Tuliskan ulang tanpa diubah sedikit pun bagian dari teks tentang pasar kripto di bawah, antara "Pada Senin kemarin" dan "akhir tahun lalu.", termasuk kedua bagian itu.
───── Teks Sumber
Krisis Ukraina Hantui Pasar Kripto, Senin Bitcoin Luruh Lagi

Krisis pertahanan di Ukraina menghantui pasar kripto, akibatnya Bitcoin luruh hampir 9 persen pada Senin (24/1/2022). Dolar AS jadi menguat, mendorong pemegang aset berisiko tinggi itu terus memutuskan melakukan aksi jual.

Pasar kripto saat ini seolah-olah mendapatkan paparan badai yang sangat sempurna. Belum usai hantu tapering The Fed yang akan memperkuat nilai dolar AS lewat rencana kenaikan cepat suku bunga The Fed, kini krisis di Ukraina-NATO melawan Rusia jadi hantu baru lagi. Pun lagi ini kian menegaskan bahwa kelas aset baru ini punya korelasi erat dengan pasar modal di AS.

Pada Senin kemarin harga Bitcoin (BTC) jatuh hampir 9 persen ke level terendah dalam enam bulan. Per Senin petang pukul 18:00 WIB, Bitcoin diperdagangkan di kisaran US$33.200. Di hari yang sama pada dini hari sempat menguat di kisaran US$36.400.

Dengan capaian tertinggi sepanjang masa di US$69.000 pada November 2021, pelemahan terkini sudah mencapai lebih dari 50 persen.

Sedangkan kripto lain juga sama naasnya. Ether (ETH) di hari yang sama merangkak ke bawah hingga 12,7 persen di kisaran US$2.187, menyusul BNB, Cardano (ADA) dan Solana (SOL) longsor lagi, masing-masing di US$340, US$0.9 dan US$82. Nilai pasar kripto pun menguap hingga US$1,5 triliun. Capaian tertinggi adalah US$2 triliun menjelang akhir tahun lalu.
──────────
───── Data Tercatat
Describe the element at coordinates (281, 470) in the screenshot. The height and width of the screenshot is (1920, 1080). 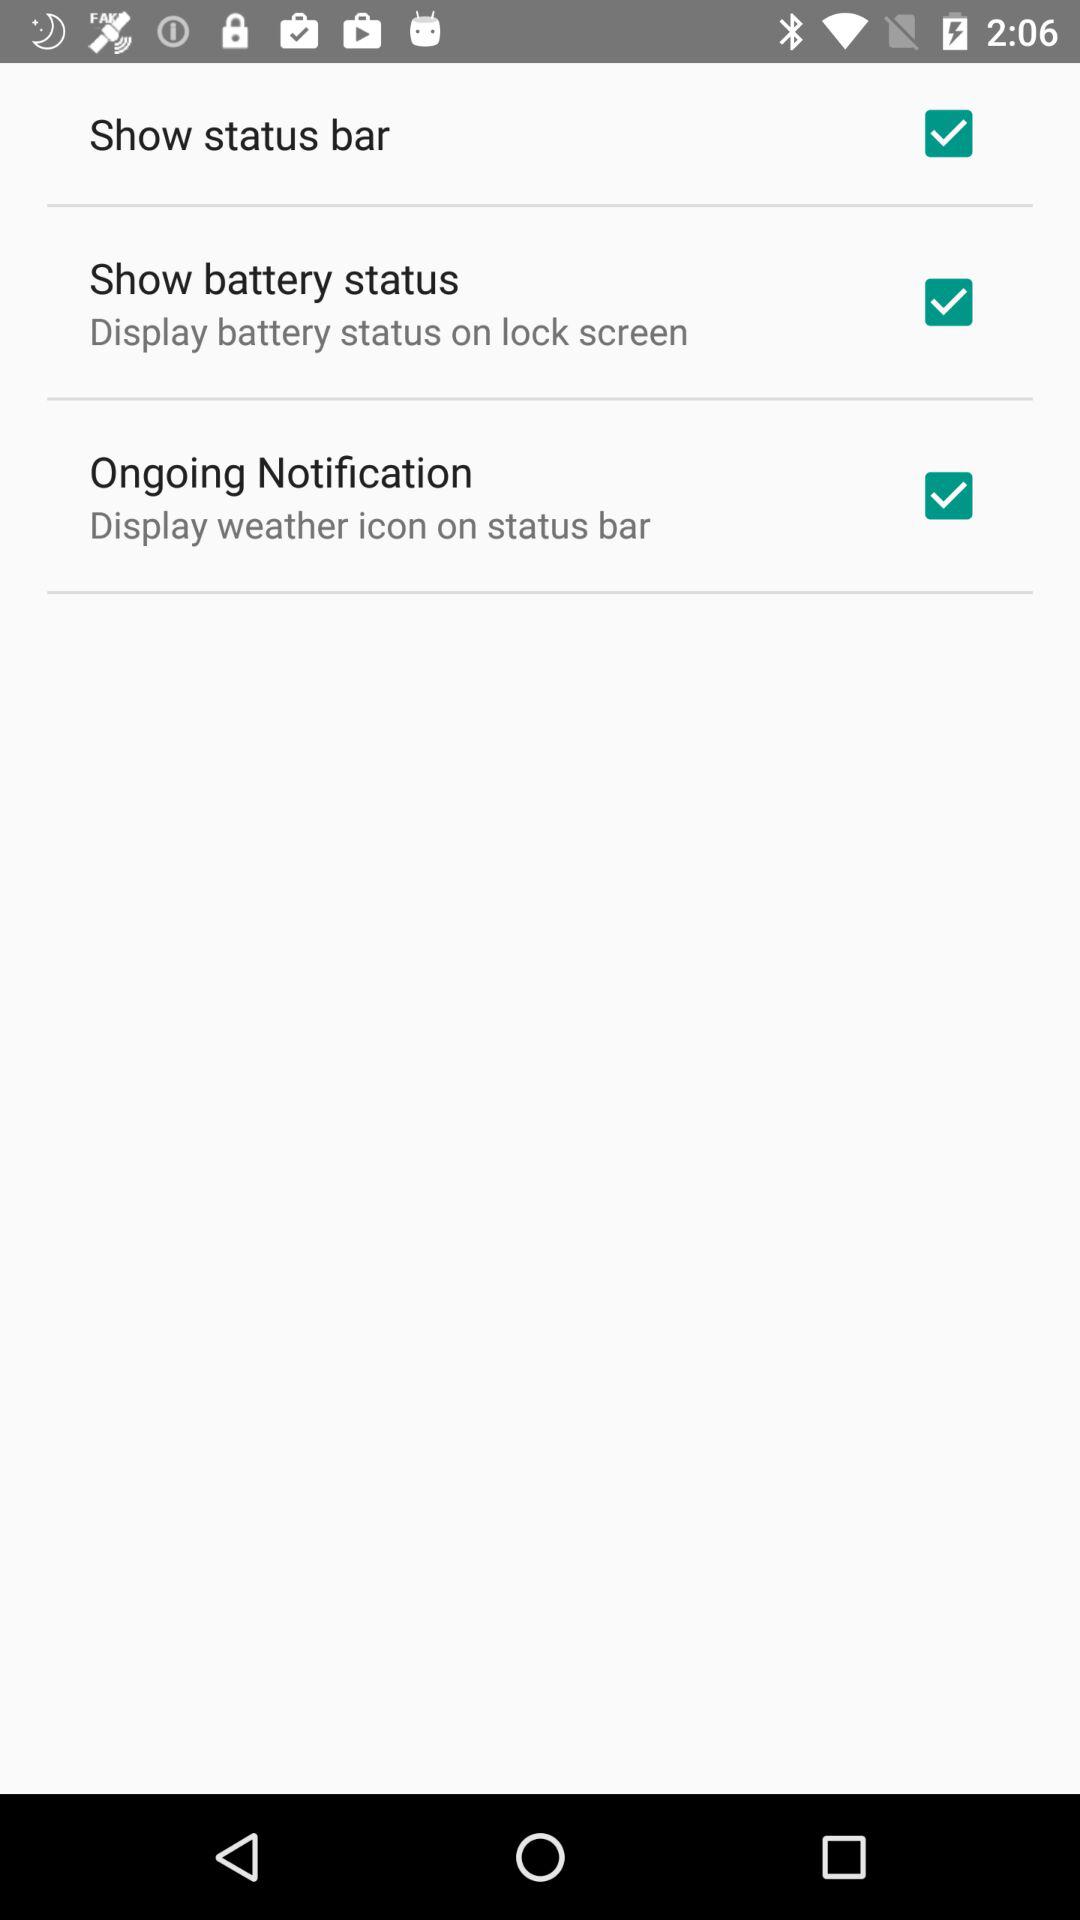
──────────
__Jawaban__
Pada Senin kemarin harga Bitcoin (BTC) jatuh hampir 9 persen ke level terendah dalam enam bulan. Per Senin petang pukul 18:00 WIB, Bitcoin diperdagangkan di kisaran US$33.200. Di hari yang sama pada dini hari sempat menguat di kisaran US$36.400.

Dengan capaian tertinggi sepanjang masa di US$69.000 pada November 2021, pelemahan terkini sudah mencapai lebih dari 50 persen.

Sedangkan kripto lain juga sama naasnya. Ether (ETH) di hari yang sama merangkak ke bawah hingga 12,7 persen di kisaran US$2.187, menyusul BNB, Cardano (ADA) dan Solana (SOL) longsor lagi, masing-masing di US$340, US$0.9 dan US$82. Nilai pasar kripto pun menguap hingga US$1,5 triliun. Capaian tertinggi adalah US$2 triliun menjelang akhir tahun lalu.